**WORK REQUIRED**
In the listing below, write out the lines verbatim, starting with the line that contains "The image size is (716, 1123)." and going on through the line that contains "click(x=443, y=480)". Include both of those lines and nothing else.

**EXTRACTED RECORDS**
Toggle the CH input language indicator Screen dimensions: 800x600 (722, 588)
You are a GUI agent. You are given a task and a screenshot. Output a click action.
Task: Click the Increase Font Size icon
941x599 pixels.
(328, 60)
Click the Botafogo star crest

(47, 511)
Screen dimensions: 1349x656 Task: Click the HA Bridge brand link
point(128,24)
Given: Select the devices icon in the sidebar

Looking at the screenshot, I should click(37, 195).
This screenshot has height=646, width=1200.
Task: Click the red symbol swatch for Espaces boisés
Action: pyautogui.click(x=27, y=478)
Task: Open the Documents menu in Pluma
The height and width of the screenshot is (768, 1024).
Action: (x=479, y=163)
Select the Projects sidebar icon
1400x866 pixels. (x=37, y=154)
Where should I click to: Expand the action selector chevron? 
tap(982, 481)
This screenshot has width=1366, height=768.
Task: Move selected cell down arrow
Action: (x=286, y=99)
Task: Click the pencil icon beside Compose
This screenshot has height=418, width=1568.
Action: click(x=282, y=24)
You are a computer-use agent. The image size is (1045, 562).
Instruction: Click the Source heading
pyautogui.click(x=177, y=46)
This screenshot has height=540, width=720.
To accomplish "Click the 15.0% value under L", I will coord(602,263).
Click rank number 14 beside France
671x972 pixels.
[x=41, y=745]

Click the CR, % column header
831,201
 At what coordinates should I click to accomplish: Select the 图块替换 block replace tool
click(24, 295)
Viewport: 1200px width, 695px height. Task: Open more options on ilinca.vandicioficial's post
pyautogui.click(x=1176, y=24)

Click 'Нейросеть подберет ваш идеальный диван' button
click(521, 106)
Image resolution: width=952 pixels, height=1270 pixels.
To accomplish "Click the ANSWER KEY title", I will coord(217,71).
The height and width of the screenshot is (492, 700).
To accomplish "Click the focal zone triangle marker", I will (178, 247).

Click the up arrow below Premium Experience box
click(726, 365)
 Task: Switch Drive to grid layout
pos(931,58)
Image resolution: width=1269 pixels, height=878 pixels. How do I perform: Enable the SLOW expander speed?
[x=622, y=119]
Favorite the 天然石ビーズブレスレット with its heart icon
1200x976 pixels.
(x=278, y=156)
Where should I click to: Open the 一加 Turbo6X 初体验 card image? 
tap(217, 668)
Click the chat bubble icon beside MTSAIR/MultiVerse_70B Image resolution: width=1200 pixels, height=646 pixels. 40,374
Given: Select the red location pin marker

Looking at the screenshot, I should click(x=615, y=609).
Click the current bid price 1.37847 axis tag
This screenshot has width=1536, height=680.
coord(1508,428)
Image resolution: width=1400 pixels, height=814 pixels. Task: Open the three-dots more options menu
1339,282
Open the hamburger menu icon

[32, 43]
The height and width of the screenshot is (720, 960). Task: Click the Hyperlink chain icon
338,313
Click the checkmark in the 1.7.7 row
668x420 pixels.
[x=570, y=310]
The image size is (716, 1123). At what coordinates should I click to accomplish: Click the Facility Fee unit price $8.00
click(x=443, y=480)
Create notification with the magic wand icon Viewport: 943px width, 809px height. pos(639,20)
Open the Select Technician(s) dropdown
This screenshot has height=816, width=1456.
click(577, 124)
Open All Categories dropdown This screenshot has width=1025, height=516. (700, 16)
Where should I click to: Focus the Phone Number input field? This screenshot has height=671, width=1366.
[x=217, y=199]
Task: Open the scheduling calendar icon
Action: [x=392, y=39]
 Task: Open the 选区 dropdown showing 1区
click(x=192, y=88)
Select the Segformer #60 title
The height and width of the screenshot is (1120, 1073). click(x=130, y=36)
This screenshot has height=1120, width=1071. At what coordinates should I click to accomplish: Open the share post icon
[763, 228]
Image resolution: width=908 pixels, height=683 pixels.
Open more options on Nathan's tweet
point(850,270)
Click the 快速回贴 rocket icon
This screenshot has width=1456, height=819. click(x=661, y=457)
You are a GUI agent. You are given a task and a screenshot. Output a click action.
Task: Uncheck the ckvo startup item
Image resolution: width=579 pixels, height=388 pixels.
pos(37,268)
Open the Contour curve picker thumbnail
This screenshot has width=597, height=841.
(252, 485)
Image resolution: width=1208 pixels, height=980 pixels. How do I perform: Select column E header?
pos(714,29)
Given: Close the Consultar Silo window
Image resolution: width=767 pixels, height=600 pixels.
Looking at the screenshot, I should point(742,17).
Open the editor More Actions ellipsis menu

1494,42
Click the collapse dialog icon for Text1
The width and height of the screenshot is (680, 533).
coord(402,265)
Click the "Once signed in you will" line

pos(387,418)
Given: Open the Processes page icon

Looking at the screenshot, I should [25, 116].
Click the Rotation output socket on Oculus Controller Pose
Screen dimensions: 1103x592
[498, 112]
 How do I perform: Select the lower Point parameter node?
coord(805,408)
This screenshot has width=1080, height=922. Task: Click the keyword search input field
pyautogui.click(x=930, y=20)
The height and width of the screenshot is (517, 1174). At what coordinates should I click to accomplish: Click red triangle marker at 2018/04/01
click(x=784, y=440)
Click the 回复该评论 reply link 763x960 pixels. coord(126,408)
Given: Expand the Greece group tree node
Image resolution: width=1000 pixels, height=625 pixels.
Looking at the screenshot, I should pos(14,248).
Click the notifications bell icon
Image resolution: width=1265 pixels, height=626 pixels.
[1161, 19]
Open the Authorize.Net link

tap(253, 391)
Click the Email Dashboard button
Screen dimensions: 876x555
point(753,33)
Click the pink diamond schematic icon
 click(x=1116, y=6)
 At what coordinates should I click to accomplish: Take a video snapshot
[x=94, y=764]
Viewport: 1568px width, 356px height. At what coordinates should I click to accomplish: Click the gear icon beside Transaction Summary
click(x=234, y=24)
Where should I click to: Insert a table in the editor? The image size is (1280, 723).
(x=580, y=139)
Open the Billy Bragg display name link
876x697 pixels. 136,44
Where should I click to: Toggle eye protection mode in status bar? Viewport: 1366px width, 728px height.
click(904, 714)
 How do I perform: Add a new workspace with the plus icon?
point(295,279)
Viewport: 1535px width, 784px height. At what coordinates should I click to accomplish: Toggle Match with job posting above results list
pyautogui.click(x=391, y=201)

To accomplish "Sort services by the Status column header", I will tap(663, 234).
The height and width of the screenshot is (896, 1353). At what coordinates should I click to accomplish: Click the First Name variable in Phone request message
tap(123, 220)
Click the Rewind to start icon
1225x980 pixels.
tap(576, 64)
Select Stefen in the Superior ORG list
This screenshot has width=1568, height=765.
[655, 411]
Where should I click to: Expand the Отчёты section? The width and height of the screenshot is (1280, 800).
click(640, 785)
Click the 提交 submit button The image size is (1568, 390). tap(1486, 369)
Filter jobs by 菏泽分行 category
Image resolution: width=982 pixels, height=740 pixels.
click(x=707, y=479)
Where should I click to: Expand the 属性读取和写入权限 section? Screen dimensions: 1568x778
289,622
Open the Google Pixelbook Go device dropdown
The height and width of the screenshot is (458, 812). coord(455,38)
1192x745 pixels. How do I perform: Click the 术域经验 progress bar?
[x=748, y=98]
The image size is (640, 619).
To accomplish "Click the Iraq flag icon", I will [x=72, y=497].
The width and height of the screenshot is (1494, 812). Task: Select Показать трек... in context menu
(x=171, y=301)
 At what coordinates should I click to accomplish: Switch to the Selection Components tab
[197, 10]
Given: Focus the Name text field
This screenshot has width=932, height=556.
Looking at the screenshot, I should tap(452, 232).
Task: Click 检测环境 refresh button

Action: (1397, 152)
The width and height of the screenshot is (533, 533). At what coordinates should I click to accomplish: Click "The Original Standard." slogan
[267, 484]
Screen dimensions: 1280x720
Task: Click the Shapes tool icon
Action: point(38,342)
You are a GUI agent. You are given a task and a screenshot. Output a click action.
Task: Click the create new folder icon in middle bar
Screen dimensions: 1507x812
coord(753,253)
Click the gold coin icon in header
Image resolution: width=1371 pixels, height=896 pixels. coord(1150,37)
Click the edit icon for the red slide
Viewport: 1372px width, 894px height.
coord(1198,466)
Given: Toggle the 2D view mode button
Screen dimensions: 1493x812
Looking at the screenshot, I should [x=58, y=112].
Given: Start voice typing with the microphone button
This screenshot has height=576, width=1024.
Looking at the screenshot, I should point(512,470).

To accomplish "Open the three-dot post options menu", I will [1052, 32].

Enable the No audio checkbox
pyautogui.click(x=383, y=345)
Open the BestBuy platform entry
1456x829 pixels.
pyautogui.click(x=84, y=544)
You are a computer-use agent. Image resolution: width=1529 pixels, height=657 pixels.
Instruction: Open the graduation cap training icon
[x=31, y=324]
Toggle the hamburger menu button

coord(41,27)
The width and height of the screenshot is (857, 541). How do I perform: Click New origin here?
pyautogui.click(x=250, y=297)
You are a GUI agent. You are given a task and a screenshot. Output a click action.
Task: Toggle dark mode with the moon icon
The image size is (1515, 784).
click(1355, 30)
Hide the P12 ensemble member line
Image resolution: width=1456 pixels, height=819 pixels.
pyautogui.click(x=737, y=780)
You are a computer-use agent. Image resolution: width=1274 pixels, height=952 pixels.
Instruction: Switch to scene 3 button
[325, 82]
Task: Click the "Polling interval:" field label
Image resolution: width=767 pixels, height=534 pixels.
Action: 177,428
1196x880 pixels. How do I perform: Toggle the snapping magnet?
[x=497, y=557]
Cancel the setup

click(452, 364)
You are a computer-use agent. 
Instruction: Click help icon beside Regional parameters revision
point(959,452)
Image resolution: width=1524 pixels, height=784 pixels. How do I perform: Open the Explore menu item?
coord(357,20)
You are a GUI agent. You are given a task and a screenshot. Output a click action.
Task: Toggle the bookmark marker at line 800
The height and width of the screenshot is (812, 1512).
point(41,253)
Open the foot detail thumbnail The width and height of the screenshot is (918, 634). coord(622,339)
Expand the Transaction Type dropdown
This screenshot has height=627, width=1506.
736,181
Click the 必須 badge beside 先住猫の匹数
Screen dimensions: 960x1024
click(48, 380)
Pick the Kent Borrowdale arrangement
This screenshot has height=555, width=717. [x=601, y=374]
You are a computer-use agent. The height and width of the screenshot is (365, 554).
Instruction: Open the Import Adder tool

**RESULT OF THE TASK**
The image size is (716, 1123). At what coordinates should I click to accomplish: Click the Facility Fee unit price $8.00
click(x=443, y=480)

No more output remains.